### TASKS AND EXERCISES
(a) Do statements (i), (ii) and (iii) agree with the passage on future networks? Answer yes or no for each and quote the deciding words of the passage. (i) The EURO-NF project ran for 54 months with 35 partners. (ii) Markus Fiedler is a professor at an institute in Norway. (iii) EURO-NF built on a Network of Excellence funded under FP7.
(b) From the passage on future networks, write out again the part that opens with the words containing "Objects will be" and closes with "on their laurels.", substituting "spectrum" for "bandwidth".

### DOCUMENT SEGMENT
★ ★ ★ ★

Experts predict the future networked society will be the result of a merger of the physical and digital worlds, thanks to the explosive growth of wireless sensor networks in everything from vehicles to raincoats.
Objects will be able to identify and locate each other, and 'chat amongst themselves', through advanced radio interfaces. Self-organised 'edge networks' - providing enhanced data rates for mobile and smart telephones - will become more common. People will be able to borrow bandwidth or piggyback on 'sharer' networks if they find themselves out of coverage.
The fixed networking environments and relationships that define today's infrastructure will evolve into ad-hoc relationships with greater flexibility and autonomy to meet the needs and budgets of users on the go.
Much of this fancy-sounding functionality is already available, or in the pipeline, thanks to developments in late-generation smart phones and networks. But technologists are not resting on their laurels.
This fast-evolving networking environment requires forward-looking research and governance policies, and may involve whole new principles and methods to design, develop, control and manage future multi-technology architectures. Dealing with the diversity of these scientific and socio-economic challenges calls for an integrated, end-to-end approach. This is where the EU-funded project 'Anticipating the network of the future - from theory to design' (EURO-NF) stepped in.
The 54-month project pooled the talents of a whopping 35 partners from all over Europe and Israel. EURO-NF thus built on the successful EURO-NGI/FGI 'Network of Excellence', funded under FP6, to form the largest 'Collective intelligence think tank' on networks of the future so far, and help establish and stimulate European expertise in the field of future networks.
'EURO-NF was like a funnel with several outlets,' says Markus Fiedler, professor at Blekinge Institute of Technology (BTH), Sweden, a EURO-NF partner. Existing work, new ideas and initiatives from the partners are entered at one end, he continues, and these are channelled into new projects and research directions with corresponding results and publications that benefit the European R&D landscape, including well-trained and networked students.
EURO-NF managed a gruelling schedule of integrating activities, such as researcher exchanges, summer schools, producing a knowledge map, and a series of events and workshops covering a range of topics, from next-generation internet developments and new trends in modelling to socio-economic issues affecting future networks.
Joint research projects aimed at improving knowledge in innovation-rich but under-represented areas were also supported within the EURO-NF framework. According to the team, these projects needed to be 'sharply focused, preferably on disruptive ideas on the networks of the future, and designed to gain new knowledge and explore the need for more research effort, anticipating scientific and technological needs'.

★ ★ ★ ★

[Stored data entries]
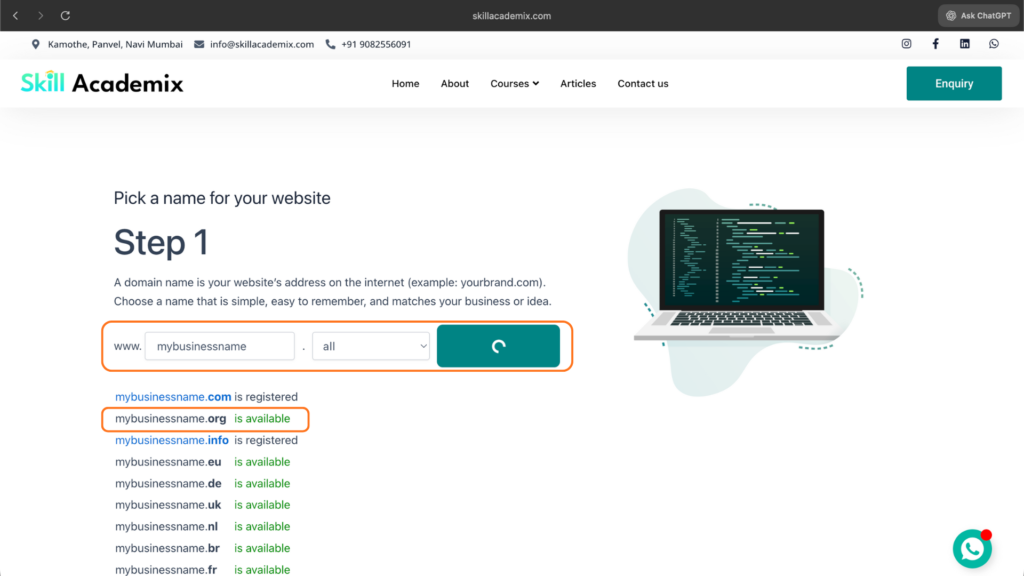Screen dimensions: 1024x576
Task: Navigate to Articles
Action: pyautogui.click(x=578, y=84)
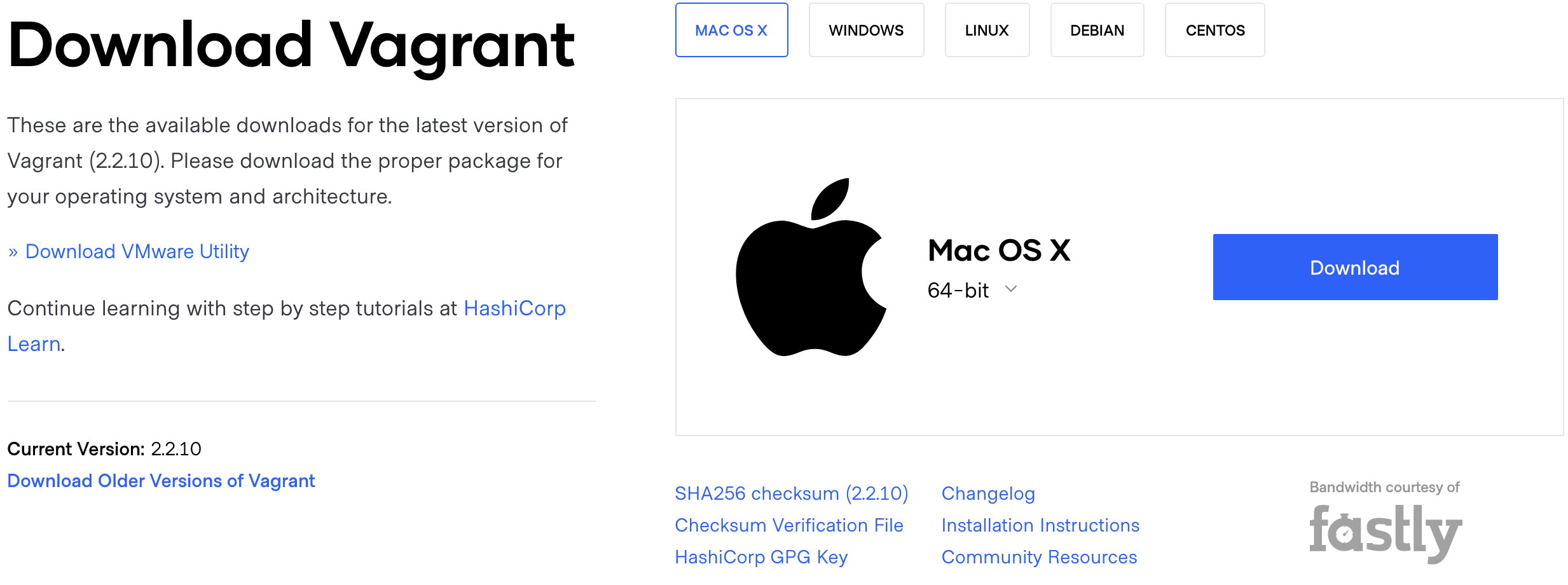View the SHA256 checksum (2.2.10) link

click(x=791, y=493)
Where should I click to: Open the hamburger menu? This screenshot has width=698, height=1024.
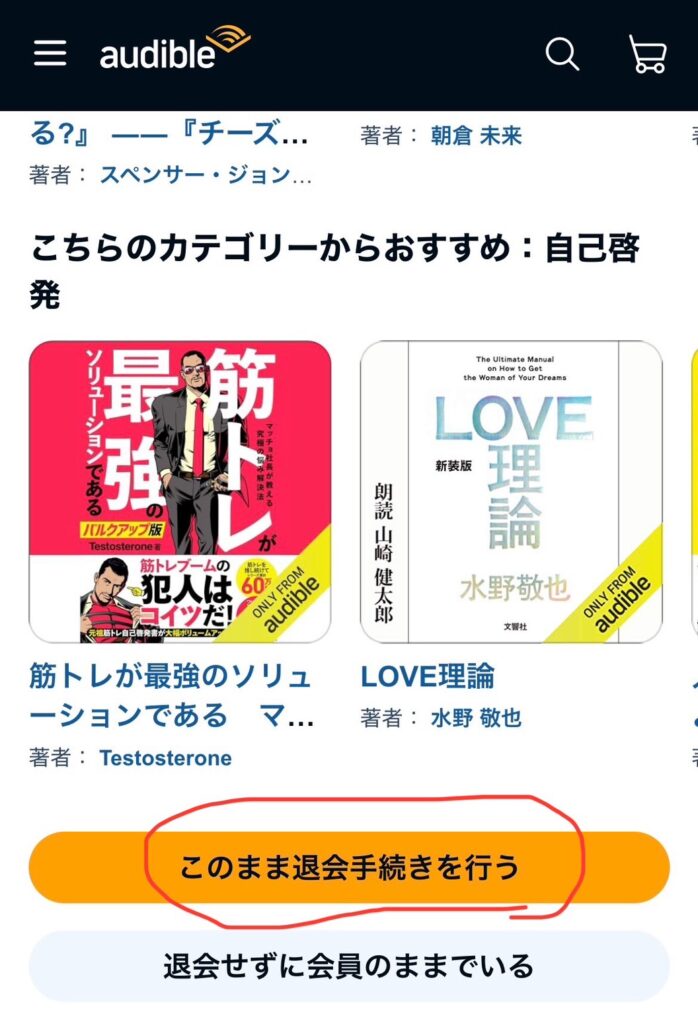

★ ★ ★ ★

### EXPECTED OUTPUTS
(a)
(i) Yes: "The 54-month project pooled the talents of a whopping 35 partners from all over Europe and Israel."
(ii) No: "professor at Blekinge Institute of Technology (BTH), Sweden"
(iii) No: "funded under FP6"

(b)
Objects will be able to identify and locate each other, and 'chat amongst themselves', through advanced radio interfaces. Self-organised 'edge networks' - providing enhanced data rates for mobile and smart telephones - will become more common. People will be able to borrow spectrum or piggyback on 'sharer' networks if they find themselves out of coverage.
The fixed networking environments and relationships that define today's infrastructure will evolve into ad-hoc relationships with greater flexibility and autonomy to meet the needs and budgets of users on the go.
Much of this fancy-sounding functionality is already available, or in the pipeline, thanks to developments in late-generation smart phones and networks. But technologists are not resting on their laurels.